One intriguing aspect of human cognition is the process of logical deduction, where conclusions are derived from a set of premises or facts. The logical structure dictates that the order of premises should not influence the outcome of reasoning – a principle that holds in human cognitive processes to a large extent. However, in AI, this problem arises in LLMs: their performance significantly varies with changes in the sequence of presented premises despite the logical conclusion remaining unchanged.
Existing research highlights that the premise order effect in LLMs is connected to failure modes such as the reversal curse, distractibility, and limited logical reasoning capability. Including irrelevant context in the problem statement leads to a performance drop in LLMs, indicating distractibility. This means that language models can somewhat understand permuted texts, but LLM reasoning performance is highly sensitive to the ordering of premises.
Researchers from Google Deepmind and Stanford University have introduced a novel approach to figuring out the impact of premise ordering on LLM reasoning performance. By altering the sequence of premises in logical and mathematical reasoning tasks, the study systematically assesses the models’ ability to maintain accuracy. The findings are stark: a deviation from the optimal order can lead to a performance drop of over 30%, highlighting a previously underexplored aspect of model sensitivity.
The premise order effect is measured by varying the number of rules required in the proof and the number of distracting rules. The benchmark includes 27K problems with different premise orders and numbers of distracting rules. The R-GSM dataset was constructed to assess the effect of premise orders beyond logical reasoning in grade school math word problems. The R-GSM benchmark contains 220 pairs of problems with different orderings of problem statements. LLMs perform considerably worse on rewritten problems in the R-GSM benchmark. An example in R-GSM shows LLMs correctly solving the original problem but failing on the rewritten one.
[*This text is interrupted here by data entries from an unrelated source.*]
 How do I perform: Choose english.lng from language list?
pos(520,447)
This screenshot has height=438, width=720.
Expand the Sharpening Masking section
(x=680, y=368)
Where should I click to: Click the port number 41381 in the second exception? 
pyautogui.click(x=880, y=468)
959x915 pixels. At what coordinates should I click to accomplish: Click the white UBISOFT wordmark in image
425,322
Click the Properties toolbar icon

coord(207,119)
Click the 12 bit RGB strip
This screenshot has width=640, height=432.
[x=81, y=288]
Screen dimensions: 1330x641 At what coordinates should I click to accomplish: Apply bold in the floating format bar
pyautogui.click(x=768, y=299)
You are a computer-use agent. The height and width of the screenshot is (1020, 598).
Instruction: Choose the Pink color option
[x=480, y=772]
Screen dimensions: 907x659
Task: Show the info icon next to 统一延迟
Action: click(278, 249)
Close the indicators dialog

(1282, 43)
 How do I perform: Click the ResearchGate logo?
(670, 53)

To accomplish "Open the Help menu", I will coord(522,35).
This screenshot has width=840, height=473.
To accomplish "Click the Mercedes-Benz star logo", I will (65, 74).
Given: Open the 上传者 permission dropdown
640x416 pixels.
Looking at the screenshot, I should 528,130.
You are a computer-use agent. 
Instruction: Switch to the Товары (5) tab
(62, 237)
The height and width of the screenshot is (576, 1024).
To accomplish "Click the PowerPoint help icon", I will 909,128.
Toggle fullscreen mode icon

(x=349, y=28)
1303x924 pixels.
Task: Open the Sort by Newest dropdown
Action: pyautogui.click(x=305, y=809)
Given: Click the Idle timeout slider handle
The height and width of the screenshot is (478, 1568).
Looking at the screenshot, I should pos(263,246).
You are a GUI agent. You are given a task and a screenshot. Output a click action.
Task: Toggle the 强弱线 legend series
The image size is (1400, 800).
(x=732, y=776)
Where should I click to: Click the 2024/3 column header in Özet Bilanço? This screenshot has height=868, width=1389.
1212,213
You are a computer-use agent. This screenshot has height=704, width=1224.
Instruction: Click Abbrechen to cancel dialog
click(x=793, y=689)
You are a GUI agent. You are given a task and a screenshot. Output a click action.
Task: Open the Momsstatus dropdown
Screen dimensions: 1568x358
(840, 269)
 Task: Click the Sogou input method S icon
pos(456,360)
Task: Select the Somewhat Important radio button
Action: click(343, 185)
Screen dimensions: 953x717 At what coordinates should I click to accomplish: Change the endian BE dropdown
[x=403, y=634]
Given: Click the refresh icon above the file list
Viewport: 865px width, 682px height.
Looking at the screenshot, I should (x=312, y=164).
The study found that the performance of LLMs in reasoning tasks is significantly influenced by the order of presented premises, with a forward order yielding the best results. Variations in preference for premise order were observed among different LLMs, notably with GPT-4-turbo and PaLM 2-L. The presence of distracting rules further impacts reasoning performance, exacerbating the challenge. The R-GSM dataset demonstrated a general decline in LLM accuracy, particularly with reordered problems, highlighting issues such as fact hallucination and errors arising from sequential processing and overlooked temporal order.
In conclusion, the study critically examines the premise ordering effect, shedding light on an area of LLM performance that mirrors human cognitive biases yet deviates in its impact on reasoning accuracy. By addressing this limitation, the path forward involves refining AI’s reasoning capabilities to better align with human thought processes’ fluid and dynamic nature, ultimately leading to more versatile and reliable models capable of navigating the complexities of real-world reasoning tasks.